Half Year Highlights:
- The revenue increased to $2.05 billion versus $1.78 billion for the same period last year.
- The GAAP net income for the six months ended July 27, 2008 was $55.9 million or 9 cents per share compared with $305 million or 51 cents per share for the six months ended July 27, 2007.
- The non-GAAP net income, which excludes stock-based compensation charges, non-recurring warranty charge against cost of revenue and the associated tax impact, was $286.2 million or 49 cents per share.
- This is in comparison with $362.5 million or 62 cents per share for the same period in 2007.
Second-Quarter Financial Highlights:
The company recorded a $196 million charge against cost of revenue to cover anticipated customer warranty, repair, return, replacement and associated costs.
- The charge arose from a weak die/packaging material set in certain versions of the previous generation MCP and GPU products used in notebook systems.
- The non-GAAP net income for the quarter, which excludes stock-based compensation charges, the non-recurring warranty charge against cost of revenue and the associated tax impact, was $74.5 million or 13 cents per share.

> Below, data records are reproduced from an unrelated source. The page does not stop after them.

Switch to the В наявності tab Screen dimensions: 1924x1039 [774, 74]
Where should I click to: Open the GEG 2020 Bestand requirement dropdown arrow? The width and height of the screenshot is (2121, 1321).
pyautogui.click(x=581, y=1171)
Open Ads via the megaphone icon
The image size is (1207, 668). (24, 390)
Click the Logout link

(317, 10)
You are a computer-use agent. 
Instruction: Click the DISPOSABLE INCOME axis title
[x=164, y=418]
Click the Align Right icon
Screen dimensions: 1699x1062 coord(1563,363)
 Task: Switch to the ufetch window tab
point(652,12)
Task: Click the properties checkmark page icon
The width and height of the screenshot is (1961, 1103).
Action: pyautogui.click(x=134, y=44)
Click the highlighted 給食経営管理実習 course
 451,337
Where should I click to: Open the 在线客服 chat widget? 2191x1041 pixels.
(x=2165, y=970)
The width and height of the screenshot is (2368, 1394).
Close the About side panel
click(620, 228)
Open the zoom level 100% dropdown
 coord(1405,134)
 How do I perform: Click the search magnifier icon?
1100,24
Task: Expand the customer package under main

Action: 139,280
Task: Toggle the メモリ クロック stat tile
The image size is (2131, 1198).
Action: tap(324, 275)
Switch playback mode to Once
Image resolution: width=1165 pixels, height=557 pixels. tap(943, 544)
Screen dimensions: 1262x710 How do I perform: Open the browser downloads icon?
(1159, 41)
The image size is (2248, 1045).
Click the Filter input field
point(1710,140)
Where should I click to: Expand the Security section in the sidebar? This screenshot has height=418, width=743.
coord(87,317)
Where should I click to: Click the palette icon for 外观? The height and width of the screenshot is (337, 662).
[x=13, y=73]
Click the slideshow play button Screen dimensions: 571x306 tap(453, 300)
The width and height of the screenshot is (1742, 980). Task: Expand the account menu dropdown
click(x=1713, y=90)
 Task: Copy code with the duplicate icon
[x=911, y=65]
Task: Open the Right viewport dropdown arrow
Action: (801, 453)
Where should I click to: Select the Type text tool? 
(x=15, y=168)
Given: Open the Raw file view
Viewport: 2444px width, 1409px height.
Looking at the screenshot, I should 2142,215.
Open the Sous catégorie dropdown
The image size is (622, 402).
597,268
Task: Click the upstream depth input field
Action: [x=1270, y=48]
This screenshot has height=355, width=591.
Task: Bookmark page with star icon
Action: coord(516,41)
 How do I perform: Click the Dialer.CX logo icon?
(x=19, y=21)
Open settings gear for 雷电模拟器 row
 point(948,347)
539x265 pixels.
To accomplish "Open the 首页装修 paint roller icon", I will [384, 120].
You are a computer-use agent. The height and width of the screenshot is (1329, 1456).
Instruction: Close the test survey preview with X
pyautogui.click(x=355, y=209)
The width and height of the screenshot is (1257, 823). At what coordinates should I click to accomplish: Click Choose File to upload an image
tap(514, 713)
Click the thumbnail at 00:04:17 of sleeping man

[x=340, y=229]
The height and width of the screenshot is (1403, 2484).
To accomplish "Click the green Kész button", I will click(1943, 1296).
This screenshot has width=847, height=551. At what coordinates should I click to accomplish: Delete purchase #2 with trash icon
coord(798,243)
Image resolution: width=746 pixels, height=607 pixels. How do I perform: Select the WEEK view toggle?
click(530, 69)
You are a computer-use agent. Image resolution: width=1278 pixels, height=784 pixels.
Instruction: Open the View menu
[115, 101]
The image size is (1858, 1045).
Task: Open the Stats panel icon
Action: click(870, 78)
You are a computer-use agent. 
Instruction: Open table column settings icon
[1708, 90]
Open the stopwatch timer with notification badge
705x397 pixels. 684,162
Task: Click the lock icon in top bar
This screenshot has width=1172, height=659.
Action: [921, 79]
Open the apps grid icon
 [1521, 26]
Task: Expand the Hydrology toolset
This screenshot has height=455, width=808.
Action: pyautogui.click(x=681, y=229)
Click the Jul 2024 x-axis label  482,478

The company underestimated the price performance of its competitor’s most recent GPU.
- This resulted in the company mis-positioning the fall line-up.
- The first response was to reset the company price to reflect competitive realities.
- The step put the company in a strong competitive position but took hard hits with respect to the overall GPU ASPs and ultimately to the gross margins.
- The desktop stand-alone GPU shipments declined more than 23% from the first quarter.
- The decline was mostly in the low-end GPU segments.
- The decrease was mainly due to a weak economic environment, driving a mix shift to lower priced PCs as well as a continued mix shift to notebook PCs.
- The desktop GPU revenue dipped 40% during the quarter and 25% year-to-year.
- The desktop GPU units declined by 20% and desktop ASPs fell by 25% quarter-over-quarter.
- The notebook GPU revenue rose quarter-over-quarter by 8% and 43% year-over-year.
- The Quadro business grew 38% over last year.
- The mobile workstation marketplace is reportedly growing at 30% a year. Over the last 18 months, the company has increased market share from 40% to more than 90%.
The operating expenses totaled $305.3 million compared with $239.2 million in the year ago quarter.
- The quarter-over-quarter R&D expenses rose from $158 million to $213 million.
- The SG&A expenses rose $11.1 million to $92.4 million during the quarter.
- As a result, the company reported an operating loss of $155.4 million versus operating income of $184.8 million in the last year quarter.
- The Q2 depreciation was $46 million, an increase of $5 million from Q1.
- The CapEx were $63 million, a sequential decrease of $139 million.
- The Q1 capital additions included $150 million for the purchase of property in Santa Clara.
- The Q2 additions of $63 million included $25 million of test equipment.
Despite the challenges, the company posted positive cash flow from operations in the amount of $90 million.
- The interest income and other was $9 million, a decrease of $1 million from the first quarter.
- The decrease was primarily due to lower than average cash balances and lower interest rates during the quarter.